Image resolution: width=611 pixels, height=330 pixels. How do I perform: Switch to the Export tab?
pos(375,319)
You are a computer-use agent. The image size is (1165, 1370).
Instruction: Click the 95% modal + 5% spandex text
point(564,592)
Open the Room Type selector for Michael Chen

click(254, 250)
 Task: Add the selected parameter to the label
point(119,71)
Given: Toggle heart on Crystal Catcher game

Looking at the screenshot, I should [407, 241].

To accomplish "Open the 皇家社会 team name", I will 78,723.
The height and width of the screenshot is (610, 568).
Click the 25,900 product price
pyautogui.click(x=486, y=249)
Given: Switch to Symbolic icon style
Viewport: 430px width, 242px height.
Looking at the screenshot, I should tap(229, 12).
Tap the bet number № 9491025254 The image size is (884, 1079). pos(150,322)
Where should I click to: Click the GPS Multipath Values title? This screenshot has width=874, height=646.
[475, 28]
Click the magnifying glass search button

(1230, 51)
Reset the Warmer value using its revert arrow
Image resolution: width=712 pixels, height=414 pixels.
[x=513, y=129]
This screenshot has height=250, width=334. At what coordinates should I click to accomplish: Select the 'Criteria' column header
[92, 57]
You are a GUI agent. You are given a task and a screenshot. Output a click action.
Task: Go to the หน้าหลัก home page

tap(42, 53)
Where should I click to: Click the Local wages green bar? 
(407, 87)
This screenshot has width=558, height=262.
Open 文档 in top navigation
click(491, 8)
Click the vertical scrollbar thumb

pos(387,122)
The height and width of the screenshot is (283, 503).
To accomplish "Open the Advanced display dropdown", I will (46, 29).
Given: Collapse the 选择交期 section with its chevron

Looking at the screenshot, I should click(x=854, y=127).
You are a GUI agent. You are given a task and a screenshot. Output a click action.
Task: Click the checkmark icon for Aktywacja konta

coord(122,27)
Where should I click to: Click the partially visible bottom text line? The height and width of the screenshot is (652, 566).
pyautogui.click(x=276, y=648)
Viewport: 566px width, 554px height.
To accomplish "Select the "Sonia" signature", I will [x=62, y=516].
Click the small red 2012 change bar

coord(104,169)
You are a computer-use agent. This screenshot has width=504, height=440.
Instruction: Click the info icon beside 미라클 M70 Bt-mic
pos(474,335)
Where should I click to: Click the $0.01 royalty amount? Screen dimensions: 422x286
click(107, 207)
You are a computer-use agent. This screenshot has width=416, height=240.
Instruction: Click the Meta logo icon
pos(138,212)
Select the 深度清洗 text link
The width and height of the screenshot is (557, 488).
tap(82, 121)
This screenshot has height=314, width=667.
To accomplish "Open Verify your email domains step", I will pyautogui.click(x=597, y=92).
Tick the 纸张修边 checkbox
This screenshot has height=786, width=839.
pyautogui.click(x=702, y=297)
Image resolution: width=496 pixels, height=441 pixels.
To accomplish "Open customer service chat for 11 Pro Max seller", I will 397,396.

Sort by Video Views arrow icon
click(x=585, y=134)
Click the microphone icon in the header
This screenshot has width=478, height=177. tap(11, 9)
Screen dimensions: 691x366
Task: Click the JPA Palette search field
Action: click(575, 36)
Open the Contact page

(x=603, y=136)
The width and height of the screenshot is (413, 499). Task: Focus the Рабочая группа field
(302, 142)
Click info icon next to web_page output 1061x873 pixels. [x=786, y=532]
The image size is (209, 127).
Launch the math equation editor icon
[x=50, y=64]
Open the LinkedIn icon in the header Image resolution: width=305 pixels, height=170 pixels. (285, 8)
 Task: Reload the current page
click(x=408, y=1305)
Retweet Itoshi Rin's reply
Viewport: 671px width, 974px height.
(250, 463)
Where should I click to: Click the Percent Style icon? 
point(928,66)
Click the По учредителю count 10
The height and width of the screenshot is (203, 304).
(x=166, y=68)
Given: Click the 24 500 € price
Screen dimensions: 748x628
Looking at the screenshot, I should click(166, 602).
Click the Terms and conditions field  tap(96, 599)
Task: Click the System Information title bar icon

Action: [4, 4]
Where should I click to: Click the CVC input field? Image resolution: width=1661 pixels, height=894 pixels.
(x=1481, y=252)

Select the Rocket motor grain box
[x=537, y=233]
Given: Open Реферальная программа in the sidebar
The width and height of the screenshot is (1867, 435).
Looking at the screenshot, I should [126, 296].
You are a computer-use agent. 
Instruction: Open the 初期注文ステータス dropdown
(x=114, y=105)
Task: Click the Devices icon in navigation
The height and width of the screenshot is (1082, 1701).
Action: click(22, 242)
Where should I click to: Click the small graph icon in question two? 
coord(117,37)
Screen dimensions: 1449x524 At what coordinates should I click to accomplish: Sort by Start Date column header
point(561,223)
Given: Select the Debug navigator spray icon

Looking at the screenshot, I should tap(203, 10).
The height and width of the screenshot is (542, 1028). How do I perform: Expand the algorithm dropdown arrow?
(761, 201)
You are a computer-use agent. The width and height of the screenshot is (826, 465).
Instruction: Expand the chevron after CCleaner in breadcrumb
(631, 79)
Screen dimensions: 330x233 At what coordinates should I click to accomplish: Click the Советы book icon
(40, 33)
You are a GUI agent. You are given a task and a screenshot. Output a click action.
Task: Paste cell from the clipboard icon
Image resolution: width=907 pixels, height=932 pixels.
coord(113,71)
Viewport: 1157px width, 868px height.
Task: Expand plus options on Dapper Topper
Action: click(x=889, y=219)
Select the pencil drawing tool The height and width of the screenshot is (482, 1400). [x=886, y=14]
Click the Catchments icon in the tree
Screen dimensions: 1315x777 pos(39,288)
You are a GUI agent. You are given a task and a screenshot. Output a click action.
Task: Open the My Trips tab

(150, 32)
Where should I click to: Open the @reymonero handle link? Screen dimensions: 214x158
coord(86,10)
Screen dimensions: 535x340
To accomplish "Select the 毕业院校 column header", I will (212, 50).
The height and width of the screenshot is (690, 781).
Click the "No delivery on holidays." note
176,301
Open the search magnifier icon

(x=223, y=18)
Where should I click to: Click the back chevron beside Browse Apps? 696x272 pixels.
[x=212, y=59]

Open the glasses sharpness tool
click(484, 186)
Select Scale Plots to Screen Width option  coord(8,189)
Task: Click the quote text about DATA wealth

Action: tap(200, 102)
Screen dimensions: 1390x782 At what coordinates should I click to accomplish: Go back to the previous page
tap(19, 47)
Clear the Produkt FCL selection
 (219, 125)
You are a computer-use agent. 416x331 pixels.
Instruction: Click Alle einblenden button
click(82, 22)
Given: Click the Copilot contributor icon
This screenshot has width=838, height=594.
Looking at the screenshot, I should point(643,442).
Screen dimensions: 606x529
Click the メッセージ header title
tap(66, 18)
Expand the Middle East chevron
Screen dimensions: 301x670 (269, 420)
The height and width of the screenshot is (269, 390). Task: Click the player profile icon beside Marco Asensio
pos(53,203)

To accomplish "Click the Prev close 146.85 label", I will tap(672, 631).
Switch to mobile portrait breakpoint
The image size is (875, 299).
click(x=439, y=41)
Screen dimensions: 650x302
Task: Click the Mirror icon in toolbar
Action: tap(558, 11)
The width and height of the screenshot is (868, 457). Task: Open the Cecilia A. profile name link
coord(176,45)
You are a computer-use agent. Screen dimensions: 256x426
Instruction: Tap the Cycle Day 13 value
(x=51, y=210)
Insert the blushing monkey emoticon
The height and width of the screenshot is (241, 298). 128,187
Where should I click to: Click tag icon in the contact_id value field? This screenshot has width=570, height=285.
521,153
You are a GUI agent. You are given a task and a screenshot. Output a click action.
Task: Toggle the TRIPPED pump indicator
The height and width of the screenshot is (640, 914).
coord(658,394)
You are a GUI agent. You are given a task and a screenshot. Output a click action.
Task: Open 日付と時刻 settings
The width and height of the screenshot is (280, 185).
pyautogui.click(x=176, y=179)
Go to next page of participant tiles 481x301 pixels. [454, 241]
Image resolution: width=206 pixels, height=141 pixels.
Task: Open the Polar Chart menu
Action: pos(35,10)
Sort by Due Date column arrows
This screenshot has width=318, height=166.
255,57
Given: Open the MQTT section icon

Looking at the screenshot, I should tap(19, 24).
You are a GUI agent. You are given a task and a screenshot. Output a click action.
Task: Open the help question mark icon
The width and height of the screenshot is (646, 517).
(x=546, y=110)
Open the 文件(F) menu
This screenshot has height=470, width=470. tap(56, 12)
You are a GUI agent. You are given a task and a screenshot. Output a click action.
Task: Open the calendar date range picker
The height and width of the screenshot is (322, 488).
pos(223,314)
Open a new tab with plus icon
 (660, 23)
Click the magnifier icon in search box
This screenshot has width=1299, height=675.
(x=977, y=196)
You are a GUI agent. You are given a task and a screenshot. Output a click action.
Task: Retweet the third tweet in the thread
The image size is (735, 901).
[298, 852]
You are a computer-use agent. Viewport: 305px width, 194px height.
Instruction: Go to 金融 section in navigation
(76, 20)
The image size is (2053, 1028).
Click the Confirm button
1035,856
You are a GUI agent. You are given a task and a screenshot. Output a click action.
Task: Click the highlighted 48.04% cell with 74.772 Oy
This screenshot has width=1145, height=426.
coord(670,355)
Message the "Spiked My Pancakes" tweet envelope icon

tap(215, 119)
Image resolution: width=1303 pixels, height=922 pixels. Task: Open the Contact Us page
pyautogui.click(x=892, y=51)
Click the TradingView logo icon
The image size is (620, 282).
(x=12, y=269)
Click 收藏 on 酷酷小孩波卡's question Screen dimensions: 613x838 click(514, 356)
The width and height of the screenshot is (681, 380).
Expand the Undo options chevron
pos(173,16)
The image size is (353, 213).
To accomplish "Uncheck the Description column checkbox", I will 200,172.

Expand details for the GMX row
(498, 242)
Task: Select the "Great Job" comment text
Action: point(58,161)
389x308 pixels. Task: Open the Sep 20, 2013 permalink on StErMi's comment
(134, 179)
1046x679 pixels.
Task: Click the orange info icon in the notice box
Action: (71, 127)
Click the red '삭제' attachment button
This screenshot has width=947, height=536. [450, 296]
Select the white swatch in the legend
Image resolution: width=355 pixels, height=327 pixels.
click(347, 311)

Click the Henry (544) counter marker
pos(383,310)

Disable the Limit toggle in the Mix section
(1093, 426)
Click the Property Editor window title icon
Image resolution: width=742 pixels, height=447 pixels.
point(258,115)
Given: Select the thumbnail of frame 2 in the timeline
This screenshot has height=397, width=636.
★ ★ ★ ★
** About this task **
All that is wanted is a faithful reproduction of the line above with "You are a computer-use agent. Viewport: 305px", the line with "Task: Click the highlighted", and every line in between.

** Solution **
You are a computer-use agent. Viewport: 305px width, 194px height.
Instruction: Go to 金融 section in navigation
(76, 20)
The image size is (2053, 1028).
Click the Confirm button
1035,856
You are a GUI agent. You are given a task and a screenshot. Output a click action.
Task: Click the highlighted 48.04% cell with 74.772 Oy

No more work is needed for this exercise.